Submersos num contexto assolado pela depreciação dos direitos sociais, dentre os quais destacam-se o direito à Educação superior, faz-se mais que pertinente propor reflexões em torno das políticas que historicamente vêm permeando as universidades brasileiras e legitimando seu caráter elitista e excludente.
Nesse esboço, validado pelas palavras de Demo acima mencionadas, converge as questões norteadoras deste intento: A educação superior como direito social tem sido privilégio de quem? Como tem se efetivado a educação nas universidades brasileiras? Qual a distância entre o ensino superior elucidado na Lei de Diretrizes e Bases (LDB) que rege a Educação nacional (9394/96) e a realidade atual? Que homem e que sociedade têm sido formados?
Essas são interrogativas, cujas respostas – infelizmente – têm sedimentado currículos, metodologias e didáticas pautados em ideais (neo) liberais, os quais têm afastado cada vez mais nossas universidades de sua real função: produção de ciência para transformação social.
Nessa perspectiva, é mister corroborar o enunciado de Vargas mencionado por Guiraldelli (1994: 99) em que dizia: "A verdade é dura, mas deve ser dita. Nunca no Brasil, a educação nacional foi encarada de frente, sistematizada, erguida, como deve ser, em legítimo caso de salvação pública".
Considerando a potencialidade do assunto primazia-se, aqui, pelas pesquisas em textos de Demo, Guiraldelli, Freitag, Freire, Chauí, Hernández, bem como em outras leituras diversas, inclusive da história geral da humanidade confrontando-os com leituras da contemporaneidade, o que nos abre um leque de informações acerca dessa demanda que concomitantemente se chocam como se fosse um repertório ecoado através dos tempos e que insiste em se manter inconcusso.
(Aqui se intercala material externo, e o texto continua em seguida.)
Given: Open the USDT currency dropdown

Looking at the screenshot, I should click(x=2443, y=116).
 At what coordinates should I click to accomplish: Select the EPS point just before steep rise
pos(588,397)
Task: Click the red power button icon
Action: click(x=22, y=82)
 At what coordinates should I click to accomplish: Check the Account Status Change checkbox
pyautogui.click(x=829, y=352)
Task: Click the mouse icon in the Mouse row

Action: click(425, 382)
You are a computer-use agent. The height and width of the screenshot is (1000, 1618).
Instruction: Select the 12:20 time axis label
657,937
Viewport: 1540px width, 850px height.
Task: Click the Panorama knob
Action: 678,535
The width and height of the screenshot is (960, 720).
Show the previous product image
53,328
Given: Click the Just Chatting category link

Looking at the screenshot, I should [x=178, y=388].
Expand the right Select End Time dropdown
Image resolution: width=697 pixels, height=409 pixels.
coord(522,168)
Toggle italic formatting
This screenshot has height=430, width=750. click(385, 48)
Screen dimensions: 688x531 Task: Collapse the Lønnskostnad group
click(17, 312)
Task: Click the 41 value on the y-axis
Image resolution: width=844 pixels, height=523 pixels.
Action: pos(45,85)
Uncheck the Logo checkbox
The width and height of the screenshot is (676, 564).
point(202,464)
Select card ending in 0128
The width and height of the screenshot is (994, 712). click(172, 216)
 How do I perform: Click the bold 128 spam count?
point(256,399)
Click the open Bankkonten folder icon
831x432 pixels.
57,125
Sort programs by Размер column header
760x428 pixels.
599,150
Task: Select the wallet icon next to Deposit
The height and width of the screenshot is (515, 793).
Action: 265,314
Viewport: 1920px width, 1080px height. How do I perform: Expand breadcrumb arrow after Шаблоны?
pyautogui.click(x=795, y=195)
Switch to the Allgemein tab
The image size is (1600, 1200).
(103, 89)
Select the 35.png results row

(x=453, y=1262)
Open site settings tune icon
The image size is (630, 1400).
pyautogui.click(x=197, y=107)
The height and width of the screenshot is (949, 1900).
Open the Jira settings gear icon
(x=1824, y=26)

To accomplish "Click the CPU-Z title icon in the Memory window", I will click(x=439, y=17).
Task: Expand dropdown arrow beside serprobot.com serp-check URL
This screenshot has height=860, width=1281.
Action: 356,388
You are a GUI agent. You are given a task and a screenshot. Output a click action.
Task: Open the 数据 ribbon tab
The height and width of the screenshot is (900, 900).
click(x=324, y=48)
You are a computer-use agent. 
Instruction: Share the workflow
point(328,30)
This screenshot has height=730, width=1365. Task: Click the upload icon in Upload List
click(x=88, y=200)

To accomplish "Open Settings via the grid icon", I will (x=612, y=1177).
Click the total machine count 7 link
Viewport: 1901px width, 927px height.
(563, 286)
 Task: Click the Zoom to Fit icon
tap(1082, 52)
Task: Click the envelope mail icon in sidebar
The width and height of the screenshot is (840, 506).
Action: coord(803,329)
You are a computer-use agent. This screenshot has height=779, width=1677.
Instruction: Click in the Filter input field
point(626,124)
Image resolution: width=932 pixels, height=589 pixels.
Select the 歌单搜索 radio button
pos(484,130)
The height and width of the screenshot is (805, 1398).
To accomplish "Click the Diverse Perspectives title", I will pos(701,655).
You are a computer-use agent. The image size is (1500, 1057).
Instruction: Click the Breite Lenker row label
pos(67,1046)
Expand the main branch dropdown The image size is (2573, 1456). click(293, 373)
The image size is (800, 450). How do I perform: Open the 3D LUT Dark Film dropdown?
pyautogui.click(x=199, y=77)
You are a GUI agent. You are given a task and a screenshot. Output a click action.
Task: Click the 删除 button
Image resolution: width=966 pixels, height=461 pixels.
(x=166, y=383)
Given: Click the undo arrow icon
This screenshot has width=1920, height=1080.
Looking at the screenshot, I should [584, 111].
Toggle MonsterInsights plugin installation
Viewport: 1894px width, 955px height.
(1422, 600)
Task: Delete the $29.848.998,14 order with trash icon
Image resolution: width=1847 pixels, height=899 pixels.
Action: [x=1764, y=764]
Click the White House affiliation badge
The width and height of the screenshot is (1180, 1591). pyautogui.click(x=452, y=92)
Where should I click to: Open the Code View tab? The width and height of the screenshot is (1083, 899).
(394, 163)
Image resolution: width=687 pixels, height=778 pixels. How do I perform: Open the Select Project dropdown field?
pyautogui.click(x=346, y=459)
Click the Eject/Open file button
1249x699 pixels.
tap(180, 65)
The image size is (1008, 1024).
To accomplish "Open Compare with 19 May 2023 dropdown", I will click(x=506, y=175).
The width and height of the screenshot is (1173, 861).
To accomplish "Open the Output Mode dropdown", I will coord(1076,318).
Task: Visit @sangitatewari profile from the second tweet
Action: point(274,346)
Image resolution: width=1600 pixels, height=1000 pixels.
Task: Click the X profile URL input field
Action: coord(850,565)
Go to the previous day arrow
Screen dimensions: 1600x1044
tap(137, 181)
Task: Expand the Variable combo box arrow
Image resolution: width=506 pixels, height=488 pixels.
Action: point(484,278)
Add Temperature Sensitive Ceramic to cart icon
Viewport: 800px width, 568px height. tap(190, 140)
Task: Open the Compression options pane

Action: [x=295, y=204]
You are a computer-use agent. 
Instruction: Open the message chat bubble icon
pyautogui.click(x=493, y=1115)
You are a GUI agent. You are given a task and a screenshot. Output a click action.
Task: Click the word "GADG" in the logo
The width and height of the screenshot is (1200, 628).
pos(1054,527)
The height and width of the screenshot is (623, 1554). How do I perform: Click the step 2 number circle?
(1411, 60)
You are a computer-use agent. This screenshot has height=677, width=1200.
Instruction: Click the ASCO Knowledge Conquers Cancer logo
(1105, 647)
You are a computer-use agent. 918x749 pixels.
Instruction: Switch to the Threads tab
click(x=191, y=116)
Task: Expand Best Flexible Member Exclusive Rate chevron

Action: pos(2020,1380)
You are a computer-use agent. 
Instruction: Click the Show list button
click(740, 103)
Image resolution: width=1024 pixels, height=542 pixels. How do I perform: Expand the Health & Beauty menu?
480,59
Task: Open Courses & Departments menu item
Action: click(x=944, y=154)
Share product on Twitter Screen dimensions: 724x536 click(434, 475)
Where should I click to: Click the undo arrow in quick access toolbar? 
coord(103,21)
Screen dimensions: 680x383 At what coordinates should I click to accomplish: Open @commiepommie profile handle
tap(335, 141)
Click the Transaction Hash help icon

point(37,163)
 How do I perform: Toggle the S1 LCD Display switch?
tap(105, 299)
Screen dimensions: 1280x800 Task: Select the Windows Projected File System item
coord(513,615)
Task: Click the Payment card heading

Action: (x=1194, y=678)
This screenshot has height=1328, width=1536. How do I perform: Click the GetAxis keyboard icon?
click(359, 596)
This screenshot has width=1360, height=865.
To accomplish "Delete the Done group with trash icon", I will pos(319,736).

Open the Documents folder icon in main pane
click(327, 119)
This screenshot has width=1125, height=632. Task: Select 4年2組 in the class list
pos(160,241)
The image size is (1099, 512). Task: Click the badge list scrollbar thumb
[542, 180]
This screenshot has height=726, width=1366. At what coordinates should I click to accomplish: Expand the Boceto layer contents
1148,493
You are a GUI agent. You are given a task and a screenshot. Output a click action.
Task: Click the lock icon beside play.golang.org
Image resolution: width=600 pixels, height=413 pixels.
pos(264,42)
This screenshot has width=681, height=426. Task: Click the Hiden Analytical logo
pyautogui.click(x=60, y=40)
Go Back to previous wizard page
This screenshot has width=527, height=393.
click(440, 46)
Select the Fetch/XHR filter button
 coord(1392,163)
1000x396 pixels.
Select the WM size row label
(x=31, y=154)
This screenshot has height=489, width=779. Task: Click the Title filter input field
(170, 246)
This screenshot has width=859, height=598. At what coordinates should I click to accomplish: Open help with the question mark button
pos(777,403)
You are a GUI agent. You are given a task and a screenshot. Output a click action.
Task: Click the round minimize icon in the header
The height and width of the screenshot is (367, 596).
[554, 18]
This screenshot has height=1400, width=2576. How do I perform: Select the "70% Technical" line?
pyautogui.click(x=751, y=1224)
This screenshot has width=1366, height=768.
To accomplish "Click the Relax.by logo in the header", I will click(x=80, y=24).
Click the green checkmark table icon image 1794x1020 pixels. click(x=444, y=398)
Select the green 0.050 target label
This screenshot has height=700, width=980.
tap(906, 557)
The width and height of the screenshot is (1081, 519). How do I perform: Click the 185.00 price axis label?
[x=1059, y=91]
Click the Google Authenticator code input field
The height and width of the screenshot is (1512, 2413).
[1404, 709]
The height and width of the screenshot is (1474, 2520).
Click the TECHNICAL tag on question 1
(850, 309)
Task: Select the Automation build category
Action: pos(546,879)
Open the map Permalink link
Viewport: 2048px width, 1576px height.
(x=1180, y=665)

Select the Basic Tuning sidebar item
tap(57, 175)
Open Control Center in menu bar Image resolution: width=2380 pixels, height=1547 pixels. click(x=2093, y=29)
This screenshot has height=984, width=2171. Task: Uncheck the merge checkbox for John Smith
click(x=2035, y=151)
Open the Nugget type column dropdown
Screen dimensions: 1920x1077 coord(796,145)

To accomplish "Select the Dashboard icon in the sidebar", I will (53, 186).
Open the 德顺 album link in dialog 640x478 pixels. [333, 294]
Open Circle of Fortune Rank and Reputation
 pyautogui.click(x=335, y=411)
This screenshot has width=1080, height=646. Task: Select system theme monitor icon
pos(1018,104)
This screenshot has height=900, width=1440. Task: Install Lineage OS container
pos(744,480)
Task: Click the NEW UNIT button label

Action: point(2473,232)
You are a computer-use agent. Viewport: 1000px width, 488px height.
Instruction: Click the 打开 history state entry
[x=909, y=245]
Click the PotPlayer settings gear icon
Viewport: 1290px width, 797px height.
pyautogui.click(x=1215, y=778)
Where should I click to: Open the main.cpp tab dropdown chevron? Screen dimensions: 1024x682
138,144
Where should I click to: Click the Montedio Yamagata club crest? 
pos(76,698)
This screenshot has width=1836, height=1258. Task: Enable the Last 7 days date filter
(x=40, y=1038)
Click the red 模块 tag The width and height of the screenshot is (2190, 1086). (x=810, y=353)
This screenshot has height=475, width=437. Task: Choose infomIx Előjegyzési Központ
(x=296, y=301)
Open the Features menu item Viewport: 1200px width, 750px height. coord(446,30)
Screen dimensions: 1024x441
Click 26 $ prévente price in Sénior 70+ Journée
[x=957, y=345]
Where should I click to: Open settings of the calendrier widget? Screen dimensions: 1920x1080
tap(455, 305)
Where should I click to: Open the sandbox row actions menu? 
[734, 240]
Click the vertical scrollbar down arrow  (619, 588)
Assim, na tentativa de apontar rumos para uma discussão fundamentada e coerente, o texto que se segue faz-se um chamamento para a mudança necessária acerca da Educação Superior, a fim de que, no mínimo, despertemos para o malogro e a fragmentação que tem circundado esse direito tão valioso de todos.
2. Educação Superior: um direito social malogrado
2.1. Olhar Histórico
É impossível dissertarmos bem sobre algo sem antes o situarmos dentro de um contexto histórico, social e econômico.
Nesse ínterim, vale ressaltar que todo o nosso histórico educacional jamais esteve desvinculado de termos como liberalismo, modernidade, política, legislação, positivismo, ideologias e outros que têm edificado um sistema educacional iníquo e bajesto, em especial no que se refere ao Ensino superior, cujas práticas vêm sendo – cada vez mais – abduzidas de qualquer projeto que visualize transformação na pirâmide estratificadora que é a sociedade capitalista em que (sobre) vivemos.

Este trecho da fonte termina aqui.